Properties of T cells/CAR T cells and association with PFS. A, ViSNE representation of mass cytometry of BMMNCs from pre-/posttreatment time points. Nontumor cells are plotted to characterize individual components identified based on lineage markers. Cell proportions are shown as a percentage of the nontumor fraction. B, Heat map shows the expression of selected markers on two major subsets of CD8⁺ T cells. P2 accounts for the majority of T-cell expansion observed following CAR T infusion. C and D, Volcano plots showing DEGs in CD8⁺ CAR T (C) and non-CAR T cells (D) at day 28 by PFS. E, Volcano plot showing DEGs in CD8⁺ T cells at 3 months by PFS. F, UMAP showing T cells clustered based on the expression of antibodies and overlay of TCRs classified based on the degree of expansion.

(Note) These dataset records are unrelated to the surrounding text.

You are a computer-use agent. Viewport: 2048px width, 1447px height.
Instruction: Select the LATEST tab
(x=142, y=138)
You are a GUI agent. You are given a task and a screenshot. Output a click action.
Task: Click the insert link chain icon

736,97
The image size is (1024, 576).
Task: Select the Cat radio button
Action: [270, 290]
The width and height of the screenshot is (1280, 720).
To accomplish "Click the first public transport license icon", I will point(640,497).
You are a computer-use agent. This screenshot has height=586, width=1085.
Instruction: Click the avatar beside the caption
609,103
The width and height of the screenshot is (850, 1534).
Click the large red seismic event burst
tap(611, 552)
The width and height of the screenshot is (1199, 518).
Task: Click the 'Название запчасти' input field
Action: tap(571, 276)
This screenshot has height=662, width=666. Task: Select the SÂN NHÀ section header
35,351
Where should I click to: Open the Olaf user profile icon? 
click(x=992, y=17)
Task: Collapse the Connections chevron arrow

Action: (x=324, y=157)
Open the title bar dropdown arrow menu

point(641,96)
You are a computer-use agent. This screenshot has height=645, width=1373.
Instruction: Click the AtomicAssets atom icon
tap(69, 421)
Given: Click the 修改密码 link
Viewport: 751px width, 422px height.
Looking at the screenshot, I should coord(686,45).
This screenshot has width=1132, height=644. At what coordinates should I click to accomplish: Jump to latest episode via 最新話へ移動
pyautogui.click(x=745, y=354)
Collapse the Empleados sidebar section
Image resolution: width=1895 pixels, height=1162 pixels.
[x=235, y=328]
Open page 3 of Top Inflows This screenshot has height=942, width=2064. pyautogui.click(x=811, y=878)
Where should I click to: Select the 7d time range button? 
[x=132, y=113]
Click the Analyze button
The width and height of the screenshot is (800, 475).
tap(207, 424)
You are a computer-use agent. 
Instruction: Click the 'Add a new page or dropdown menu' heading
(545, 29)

Heat map (right) shows the expression of selected markers based on the TCR expansion status (hyperexpanded clone: >10% of total TCRs; large clone: 1%–10% of total TCRs; medium clone: 0.1%–1% of total TCRs; small clone: >single TCR and <0.1% of total TCRs and single TCRs). G–H, Pie-chart showing the proportion of expanded clones in non-CAR (G) and CAR (H) T cells. I, Shannon diversity index of bone marrow T cells pretherapy, at D28 and at 3 months after CAR T cell therapy. J, Correlation between baseline TCR diversity and PFS (days).

Figure 3.

Properties of myeloid cells/DCs and association with PFS. A, UMAP showing myeloid/DC cluster based on the transcriptome, and overlays showing expression of CD11b and CLEC9A in single cells. Myeloid cells/DCs were identified based on antibody staining for CD14, CD11b, CD11c, BDCA2, BDCA3, and CD33. B, Relative proportion of group 1 or 2 clusters based on the time point of specimen collection (pre, D28, or 3 months) and PFS (<180 days or >180 days). C, Heat map showing selected DEGs (left) and antibody staining (right) in clusters in groups 1 and 2. D, Expression of BAFF and PD-L1 on myeloid clusters. E, Volcano plot showing DEGs between myeloid cells in groups 1 and 2.

Figure 4.

Properties of tumor cells and associations with PFS. A, Volcano plot showing top DEGs at baseline in tumors associated with long or short PFS. B, Pathway analysis of the top DEGs in A. C, UMAP of tumor cell clusters based on transcriptomes from pretreatment and D28 time points. D, Proportional representation of individual patient tumors in each of the clusters in B. Posttreatment samples coclustering together in cluster 9 are highlighted. E, Volcano plot of the top DEGs in cluster 9. F, Pathway analysis of the top DEGs in cluster 9. G, Evolution of tumors versus PFS. Bars show a proportional representation of subclusters at each of the time points within individual patients.